------ Supplied material

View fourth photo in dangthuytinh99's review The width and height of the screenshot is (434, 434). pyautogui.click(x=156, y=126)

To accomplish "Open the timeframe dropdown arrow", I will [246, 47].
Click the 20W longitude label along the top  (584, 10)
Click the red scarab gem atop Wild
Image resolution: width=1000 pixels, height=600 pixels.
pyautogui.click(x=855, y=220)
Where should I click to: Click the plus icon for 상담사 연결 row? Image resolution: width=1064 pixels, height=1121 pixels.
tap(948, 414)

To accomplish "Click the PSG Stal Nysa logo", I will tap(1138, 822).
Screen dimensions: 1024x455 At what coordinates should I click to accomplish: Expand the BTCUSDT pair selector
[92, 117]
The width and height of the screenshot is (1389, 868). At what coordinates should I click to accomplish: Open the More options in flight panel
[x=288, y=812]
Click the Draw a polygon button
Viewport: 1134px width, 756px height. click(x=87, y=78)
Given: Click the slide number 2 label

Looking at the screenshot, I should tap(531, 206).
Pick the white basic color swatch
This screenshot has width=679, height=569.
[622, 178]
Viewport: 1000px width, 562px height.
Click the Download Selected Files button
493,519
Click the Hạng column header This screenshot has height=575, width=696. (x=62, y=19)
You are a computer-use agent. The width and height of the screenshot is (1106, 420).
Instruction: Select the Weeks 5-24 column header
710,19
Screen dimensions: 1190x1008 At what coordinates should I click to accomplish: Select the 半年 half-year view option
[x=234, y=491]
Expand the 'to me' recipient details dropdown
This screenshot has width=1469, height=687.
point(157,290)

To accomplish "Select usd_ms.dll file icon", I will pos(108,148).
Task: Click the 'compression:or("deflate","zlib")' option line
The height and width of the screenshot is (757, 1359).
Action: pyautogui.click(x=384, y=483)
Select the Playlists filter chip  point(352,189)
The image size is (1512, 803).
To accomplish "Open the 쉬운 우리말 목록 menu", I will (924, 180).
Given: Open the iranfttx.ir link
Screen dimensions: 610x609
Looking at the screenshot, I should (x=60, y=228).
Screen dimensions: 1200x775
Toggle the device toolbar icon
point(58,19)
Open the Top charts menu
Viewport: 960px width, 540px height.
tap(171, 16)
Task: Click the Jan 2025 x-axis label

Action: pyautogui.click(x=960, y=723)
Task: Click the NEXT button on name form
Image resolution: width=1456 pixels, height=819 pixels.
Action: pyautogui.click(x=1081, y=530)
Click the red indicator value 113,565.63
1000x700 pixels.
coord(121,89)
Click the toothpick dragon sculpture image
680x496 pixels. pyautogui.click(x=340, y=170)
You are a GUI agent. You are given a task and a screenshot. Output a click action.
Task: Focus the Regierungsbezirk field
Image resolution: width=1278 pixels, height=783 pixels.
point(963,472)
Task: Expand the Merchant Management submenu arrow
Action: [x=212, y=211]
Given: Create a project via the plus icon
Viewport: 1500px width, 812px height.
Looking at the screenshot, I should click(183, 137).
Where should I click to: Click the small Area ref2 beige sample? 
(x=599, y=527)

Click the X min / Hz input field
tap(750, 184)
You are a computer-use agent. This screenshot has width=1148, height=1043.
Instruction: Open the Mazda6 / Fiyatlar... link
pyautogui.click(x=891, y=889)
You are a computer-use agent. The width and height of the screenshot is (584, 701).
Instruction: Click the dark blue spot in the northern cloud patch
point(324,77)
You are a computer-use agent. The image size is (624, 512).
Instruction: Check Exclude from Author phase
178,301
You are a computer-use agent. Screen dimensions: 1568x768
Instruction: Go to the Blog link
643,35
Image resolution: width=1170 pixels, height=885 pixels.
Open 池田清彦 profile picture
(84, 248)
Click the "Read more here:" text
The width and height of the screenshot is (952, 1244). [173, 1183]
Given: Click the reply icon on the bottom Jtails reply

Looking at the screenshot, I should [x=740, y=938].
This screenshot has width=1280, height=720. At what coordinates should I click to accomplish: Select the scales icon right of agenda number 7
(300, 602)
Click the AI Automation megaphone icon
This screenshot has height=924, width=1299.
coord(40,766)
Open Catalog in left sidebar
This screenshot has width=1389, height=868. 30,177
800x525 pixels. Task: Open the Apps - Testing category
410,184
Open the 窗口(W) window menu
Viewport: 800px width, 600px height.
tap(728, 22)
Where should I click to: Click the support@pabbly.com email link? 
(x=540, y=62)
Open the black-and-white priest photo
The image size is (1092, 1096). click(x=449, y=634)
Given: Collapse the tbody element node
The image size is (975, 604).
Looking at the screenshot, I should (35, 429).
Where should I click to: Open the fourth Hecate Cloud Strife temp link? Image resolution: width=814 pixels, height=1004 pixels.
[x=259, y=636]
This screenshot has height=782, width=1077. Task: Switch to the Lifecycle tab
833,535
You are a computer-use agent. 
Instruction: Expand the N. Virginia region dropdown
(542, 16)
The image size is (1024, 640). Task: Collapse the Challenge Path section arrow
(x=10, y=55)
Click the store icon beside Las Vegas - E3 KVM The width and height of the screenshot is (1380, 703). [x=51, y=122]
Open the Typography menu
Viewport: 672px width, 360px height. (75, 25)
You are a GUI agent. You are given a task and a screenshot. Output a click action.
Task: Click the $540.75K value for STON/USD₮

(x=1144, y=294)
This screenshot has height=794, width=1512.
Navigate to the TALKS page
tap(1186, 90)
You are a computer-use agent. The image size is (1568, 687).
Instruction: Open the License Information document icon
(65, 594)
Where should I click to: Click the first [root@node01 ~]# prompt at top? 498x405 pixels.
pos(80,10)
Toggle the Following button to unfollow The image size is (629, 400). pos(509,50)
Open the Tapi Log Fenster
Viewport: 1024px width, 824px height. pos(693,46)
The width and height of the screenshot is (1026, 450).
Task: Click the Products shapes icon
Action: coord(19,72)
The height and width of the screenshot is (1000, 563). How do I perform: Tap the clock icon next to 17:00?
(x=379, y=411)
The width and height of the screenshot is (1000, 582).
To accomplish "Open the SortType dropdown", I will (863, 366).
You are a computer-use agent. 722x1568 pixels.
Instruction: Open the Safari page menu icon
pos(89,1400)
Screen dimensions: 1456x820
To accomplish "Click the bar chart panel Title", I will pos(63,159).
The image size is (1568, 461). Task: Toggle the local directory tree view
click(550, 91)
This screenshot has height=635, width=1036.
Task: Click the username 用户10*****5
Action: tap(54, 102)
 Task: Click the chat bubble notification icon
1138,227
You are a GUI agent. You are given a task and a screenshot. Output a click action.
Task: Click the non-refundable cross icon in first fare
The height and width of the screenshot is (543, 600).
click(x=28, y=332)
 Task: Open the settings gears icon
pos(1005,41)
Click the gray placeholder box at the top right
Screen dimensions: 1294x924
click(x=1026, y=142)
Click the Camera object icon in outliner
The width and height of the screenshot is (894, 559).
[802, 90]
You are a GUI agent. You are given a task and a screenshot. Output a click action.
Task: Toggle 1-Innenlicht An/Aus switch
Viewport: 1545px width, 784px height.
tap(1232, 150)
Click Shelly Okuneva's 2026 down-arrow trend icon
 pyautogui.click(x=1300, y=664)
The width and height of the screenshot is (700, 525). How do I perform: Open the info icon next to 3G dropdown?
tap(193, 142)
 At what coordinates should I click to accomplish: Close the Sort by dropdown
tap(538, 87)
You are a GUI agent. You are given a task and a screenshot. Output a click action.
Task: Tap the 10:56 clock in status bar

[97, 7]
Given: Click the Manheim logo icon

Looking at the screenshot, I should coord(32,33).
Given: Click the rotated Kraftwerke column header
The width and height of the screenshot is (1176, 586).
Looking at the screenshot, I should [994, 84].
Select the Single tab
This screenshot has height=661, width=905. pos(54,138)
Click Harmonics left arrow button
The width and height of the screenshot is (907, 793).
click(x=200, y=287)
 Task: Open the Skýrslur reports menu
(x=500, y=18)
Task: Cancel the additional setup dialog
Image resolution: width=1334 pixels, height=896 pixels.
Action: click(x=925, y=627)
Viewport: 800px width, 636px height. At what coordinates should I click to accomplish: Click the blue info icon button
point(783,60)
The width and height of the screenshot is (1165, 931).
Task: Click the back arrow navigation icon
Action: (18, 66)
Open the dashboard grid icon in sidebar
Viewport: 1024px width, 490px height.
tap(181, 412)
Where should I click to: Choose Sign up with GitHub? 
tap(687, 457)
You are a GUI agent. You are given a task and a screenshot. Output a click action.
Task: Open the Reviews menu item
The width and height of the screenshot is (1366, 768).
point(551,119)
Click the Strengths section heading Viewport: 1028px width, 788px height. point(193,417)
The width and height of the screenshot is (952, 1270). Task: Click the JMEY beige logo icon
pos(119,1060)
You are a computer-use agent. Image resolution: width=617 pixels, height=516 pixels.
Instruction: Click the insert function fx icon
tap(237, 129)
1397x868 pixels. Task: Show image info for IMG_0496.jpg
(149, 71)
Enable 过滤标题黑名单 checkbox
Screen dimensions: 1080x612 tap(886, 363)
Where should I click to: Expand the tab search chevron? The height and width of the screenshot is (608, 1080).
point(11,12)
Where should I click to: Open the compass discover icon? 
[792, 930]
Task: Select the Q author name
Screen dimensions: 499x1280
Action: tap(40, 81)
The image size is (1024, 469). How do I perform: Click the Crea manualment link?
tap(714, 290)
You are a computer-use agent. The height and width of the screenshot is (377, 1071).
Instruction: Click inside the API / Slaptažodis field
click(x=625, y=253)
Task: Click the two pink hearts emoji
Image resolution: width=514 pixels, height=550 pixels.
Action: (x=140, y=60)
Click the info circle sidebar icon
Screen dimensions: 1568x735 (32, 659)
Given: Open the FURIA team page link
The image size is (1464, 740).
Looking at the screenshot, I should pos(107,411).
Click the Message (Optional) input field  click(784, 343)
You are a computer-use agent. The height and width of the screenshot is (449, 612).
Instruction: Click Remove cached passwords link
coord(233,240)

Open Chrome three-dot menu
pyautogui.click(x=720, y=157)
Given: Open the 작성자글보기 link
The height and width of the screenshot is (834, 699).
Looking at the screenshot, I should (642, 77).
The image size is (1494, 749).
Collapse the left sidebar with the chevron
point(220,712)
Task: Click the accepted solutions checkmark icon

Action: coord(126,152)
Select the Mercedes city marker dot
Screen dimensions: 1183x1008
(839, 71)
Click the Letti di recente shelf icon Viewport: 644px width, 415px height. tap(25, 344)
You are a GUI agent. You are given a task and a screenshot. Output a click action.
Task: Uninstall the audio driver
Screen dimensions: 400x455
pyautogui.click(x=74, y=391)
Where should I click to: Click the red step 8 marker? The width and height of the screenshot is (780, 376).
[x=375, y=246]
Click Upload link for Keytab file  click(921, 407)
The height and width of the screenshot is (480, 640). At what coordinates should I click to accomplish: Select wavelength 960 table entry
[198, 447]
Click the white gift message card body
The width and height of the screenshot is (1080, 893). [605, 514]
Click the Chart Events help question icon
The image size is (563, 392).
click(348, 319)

------------

Please copy everything in the data above from the line containing "Open the Tapi Log Fenster" down to the line containing "I will pos(63,159).", both of those lines included, without changing anything.

Open the Tapi Log Fenster
Viewport: 1024px width, 824px height. pos(693,46)
The width and height of the screenshot is (1026, 450).
Task: Click the Products shapes icon
Action: coord(19,72)
The height and width of the screenshot is (1000, 563). How do I perform: Tap the clock icon next to 17:00?
(x=379, y=411)
The width and height of the screenshot is (1000, 582).
To accomplish "Open the SortType dropdown", I will (863, 366).
You are a computer-use agent. 722x1568 pixels.
Instruction: Open the Safari page menu icon
pos(89,1400)
Screen dimensions: 1456x820
To accomplish "Click the bar chart panel Title", I will pos(63,159).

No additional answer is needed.